#### [What needs to be done]
What are the lines from the one containing "You are a computer-use" through the last line of the records below? Return them exactly, leaving out pictures.

━━━ Dataset records ━━━

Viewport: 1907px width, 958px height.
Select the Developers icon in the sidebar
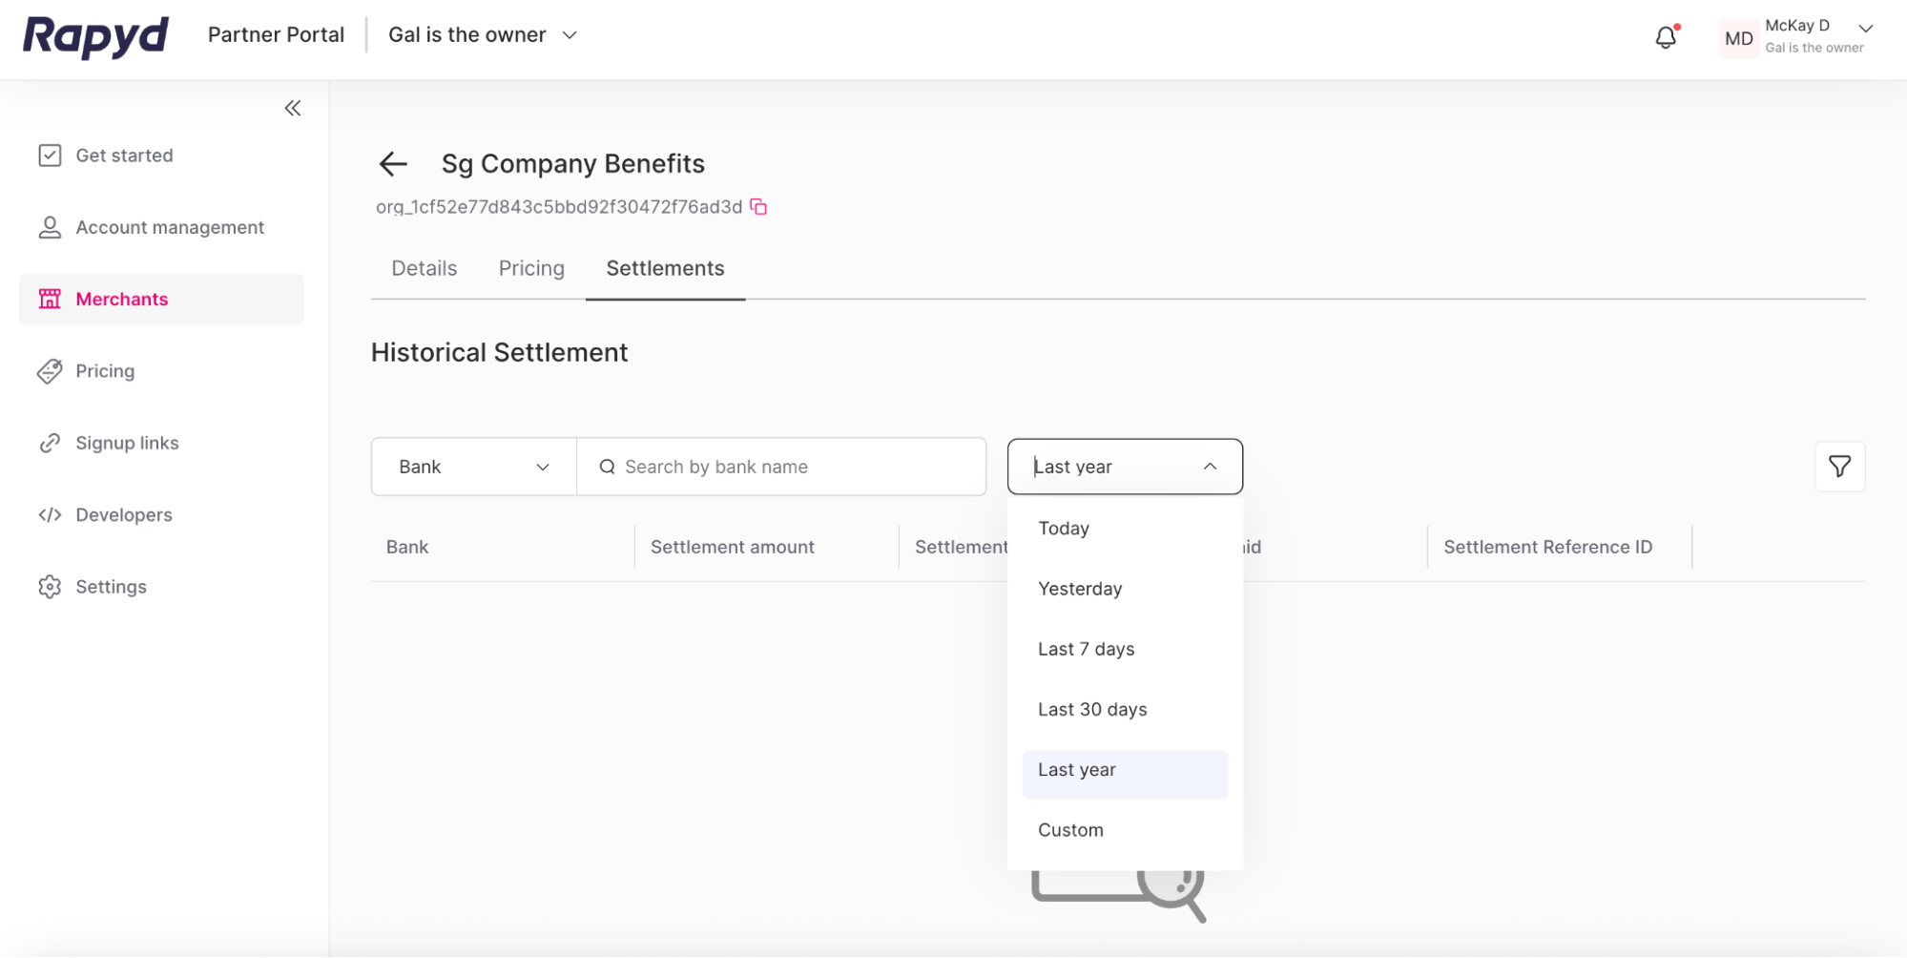[x=50, y=514]
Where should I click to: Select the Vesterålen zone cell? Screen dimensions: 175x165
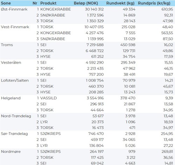pyautogui.click(x=11, y=63)
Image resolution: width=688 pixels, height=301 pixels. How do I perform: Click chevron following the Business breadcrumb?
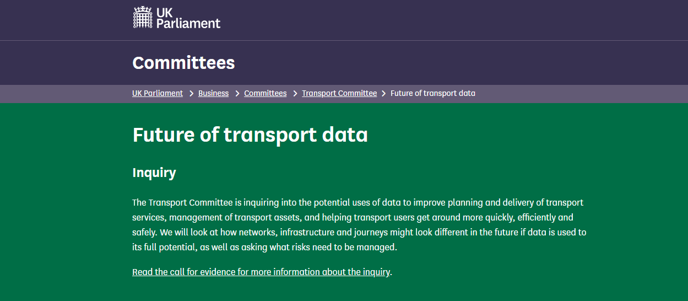[x=237, y=94]
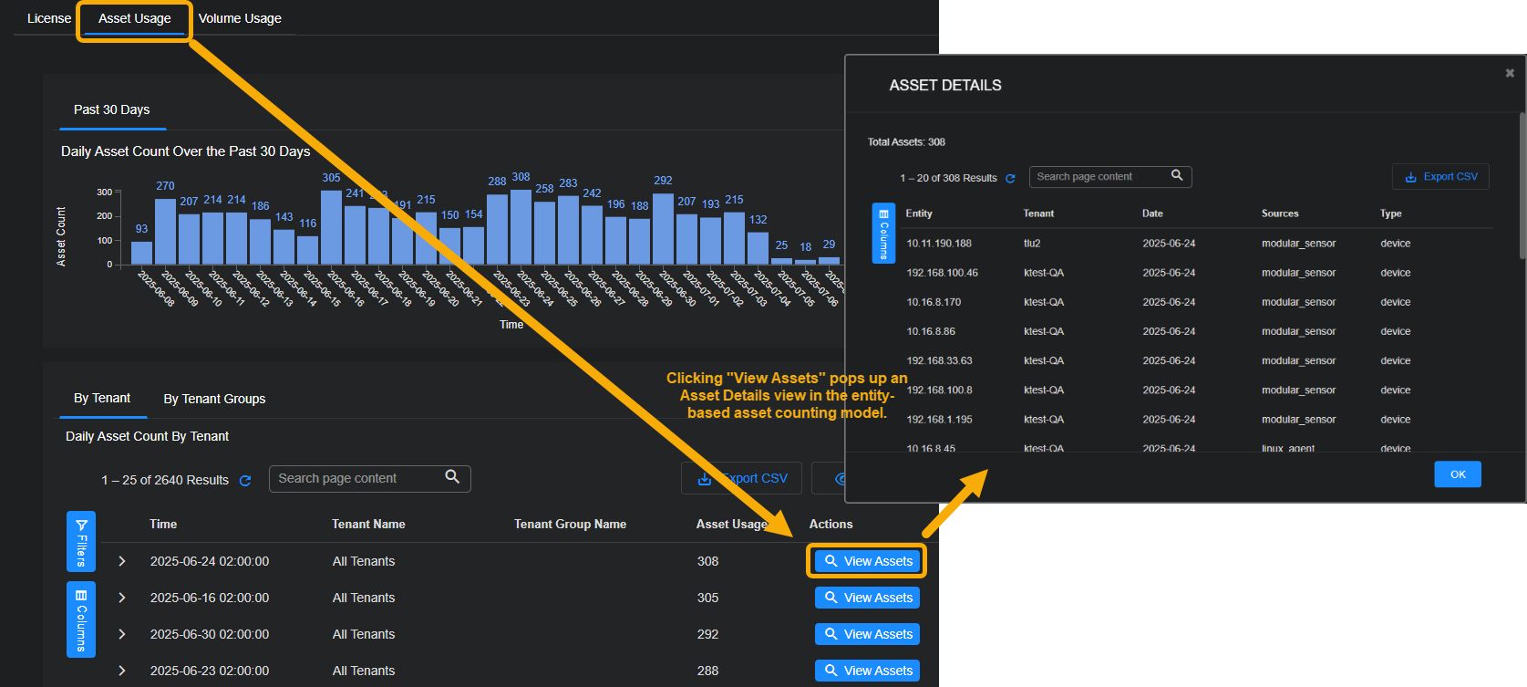The height and width of the screenshot is (687, 1527).
Task: Switch to the License tab
Action: 49,18
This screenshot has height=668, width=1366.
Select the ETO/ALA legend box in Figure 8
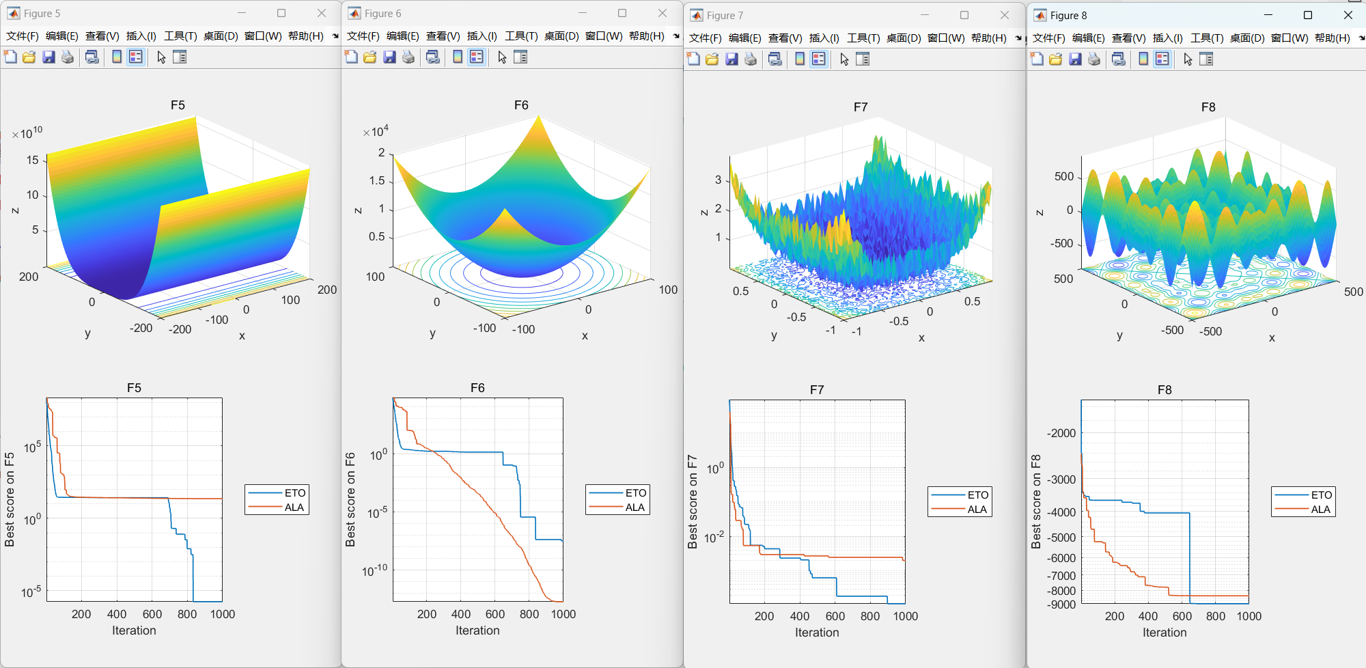pos(1303,502)
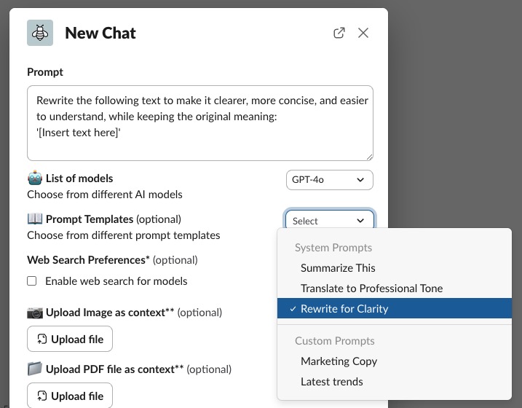Click the chevron arrow on GPT-4o selector

360,180
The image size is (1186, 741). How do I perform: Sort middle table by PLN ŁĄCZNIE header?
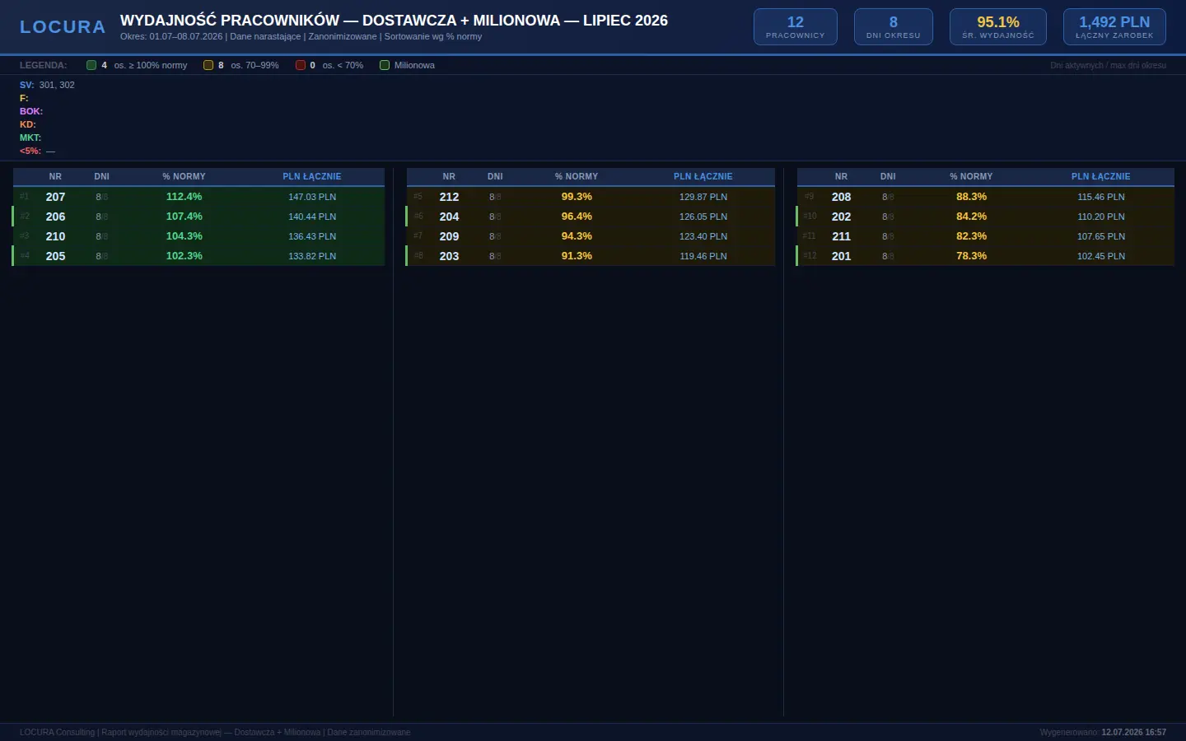point(703,176)
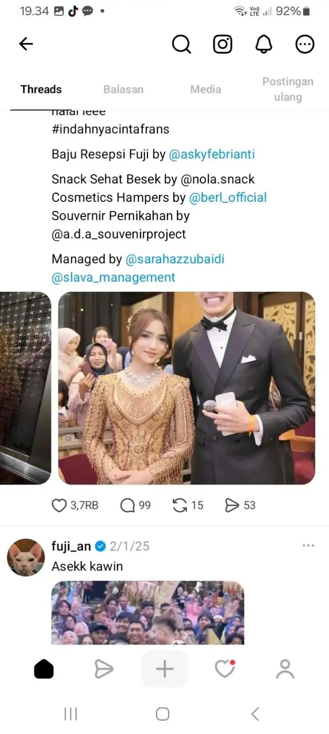The height and width of the screenshot is (734, 329).
Task: View the couple photo in the post
Action: point(186,388)
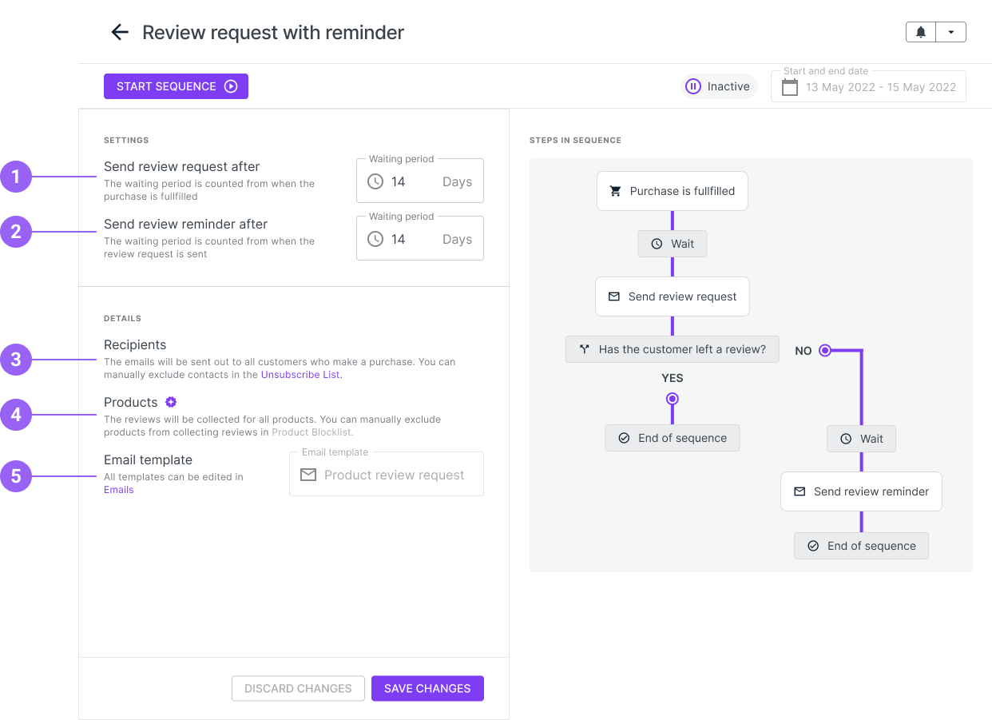Select the Send review request step
The height and width of the screenshot is (720, 992).
pyautogui.click(x=673, y=296)
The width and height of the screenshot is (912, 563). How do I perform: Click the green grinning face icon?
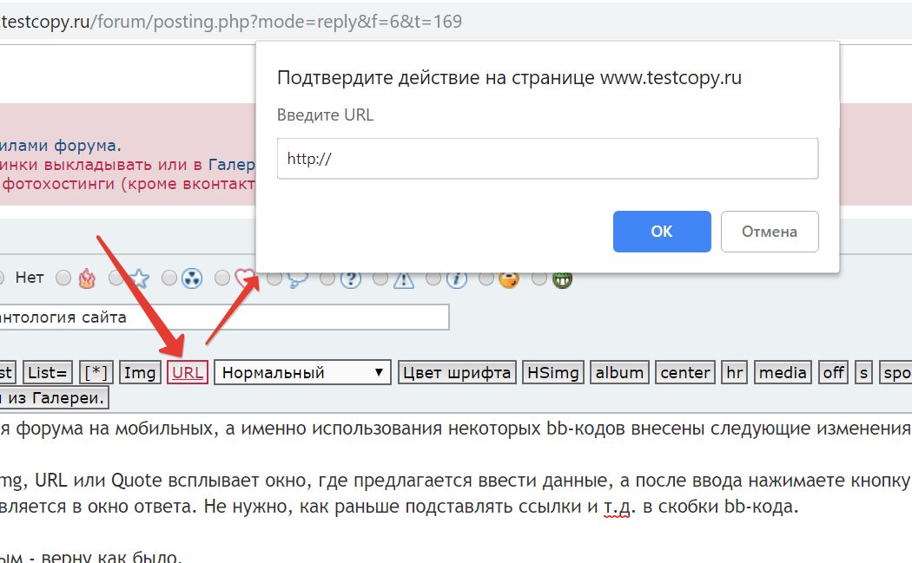(x=562, y=278)
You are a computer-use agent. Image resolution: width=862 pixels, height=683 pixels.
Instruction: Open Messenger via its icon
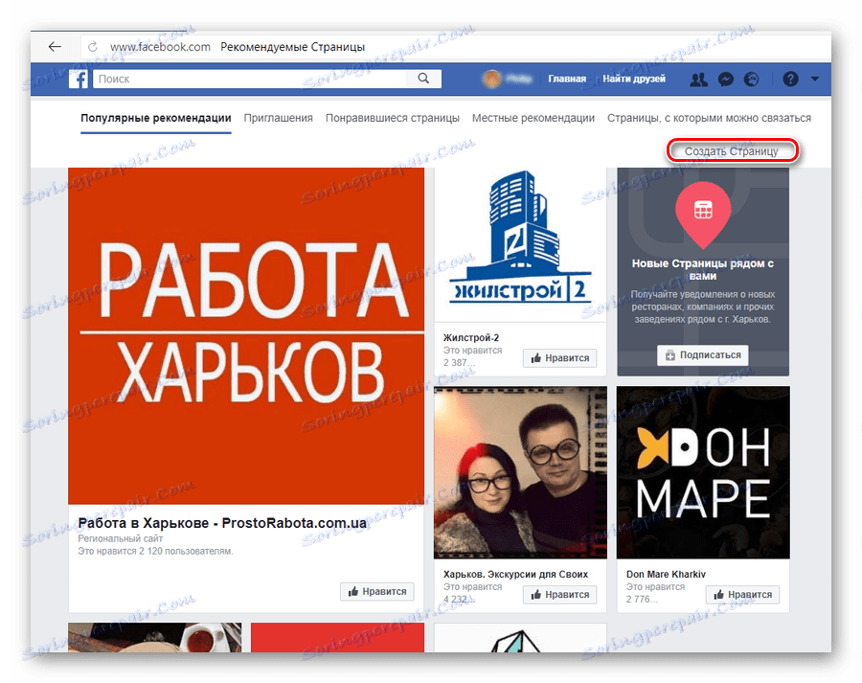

━━━

#### [Result for this task]
You are a computer-use agent. Image resolution: width=862 pixels, height=683 pixels.
Instruction: Open Messenger via its icon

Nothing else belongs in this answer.